- _What you will do_:
From the line containing "Instruction: Click the EmpMonitor logo" through the last line of the entries below, print each line exactly. Pictures stay out.

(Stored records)
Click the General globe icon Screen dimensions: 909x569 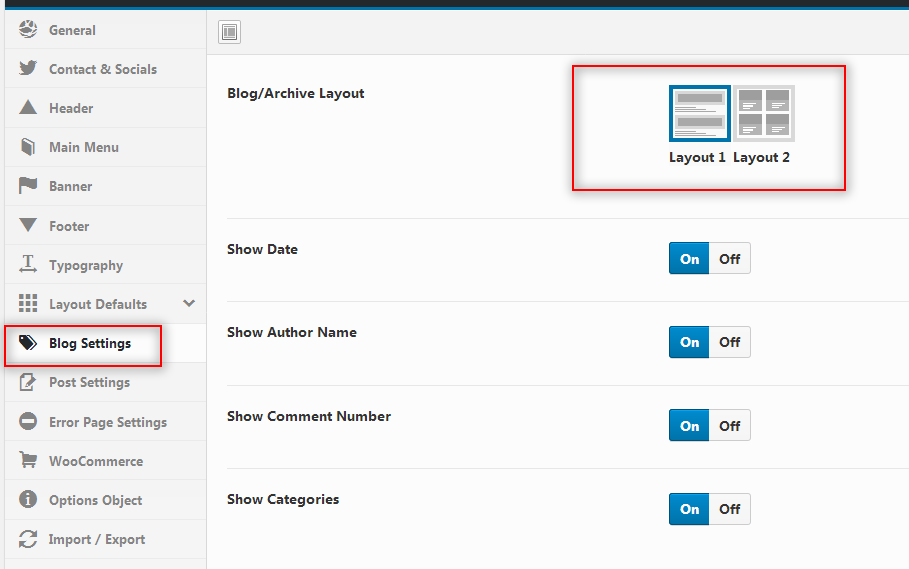tap(28, 29)
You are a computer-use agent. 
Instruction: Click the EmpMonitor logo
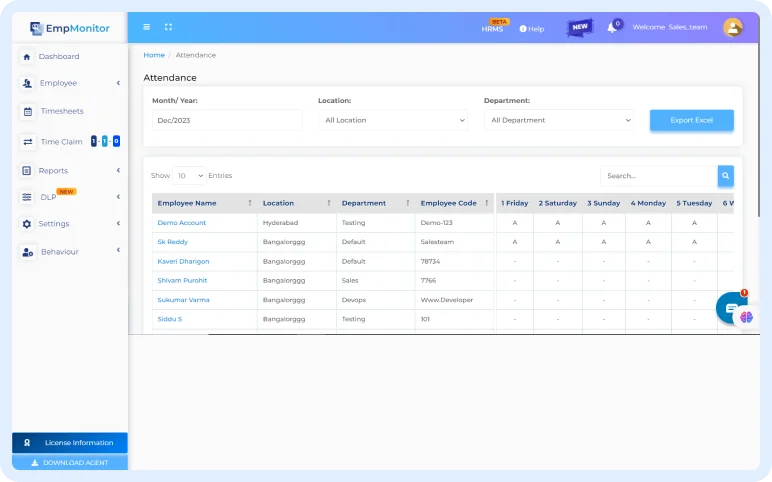pyautogui.click(x=69, y=28)
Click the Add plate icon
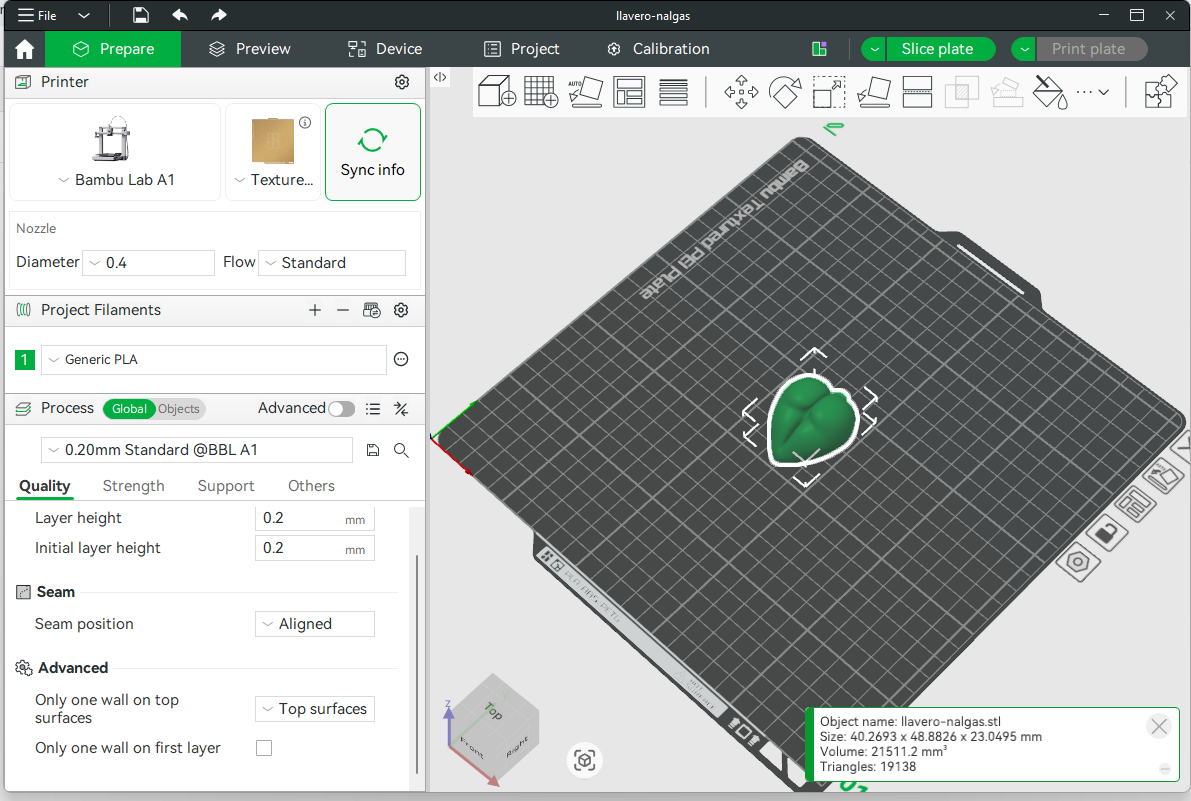Viewport: 1191px width, 801px height. pos(541,92)
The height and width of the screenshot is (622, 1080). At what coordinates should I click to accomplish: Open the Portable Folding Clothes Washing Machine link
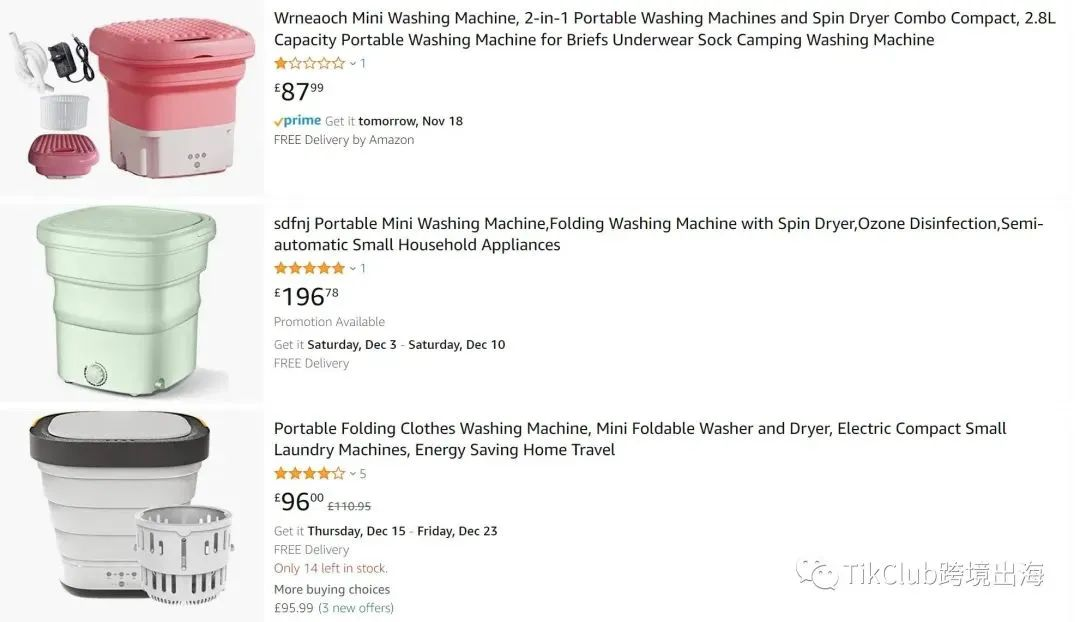[640, 439]
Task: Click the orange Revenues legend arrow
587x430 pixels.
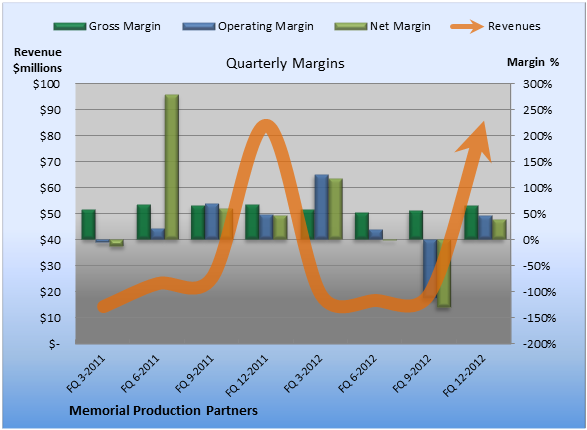Action: 467,26
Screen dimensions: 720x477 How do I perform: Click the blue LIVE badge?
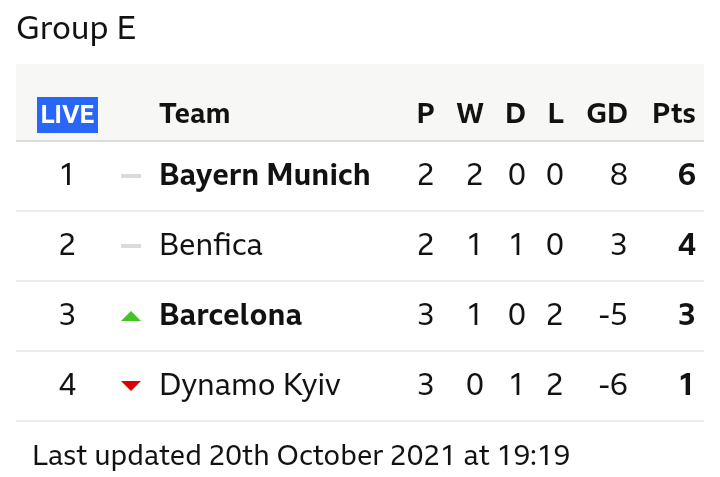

- _Exercise result_:
Instruction: Click the EmpMonitor logo
pyautogui.click(x=69, y=28)
Click the Add plate icon
Viewport: 1191px width, 801px height. pos(541,92)
The height and width of the screenshot is (622, 1080). At what coordinates should I click to accomplish: Open the Portable Folding Clothes Washing Machine link
[640, 439]
Task: Click the orange Revenues legend arrow
587x430 pixels.
Action: 467,26
Screen dimensions: 720x477 How do I perform: Click the blue LIVE badge?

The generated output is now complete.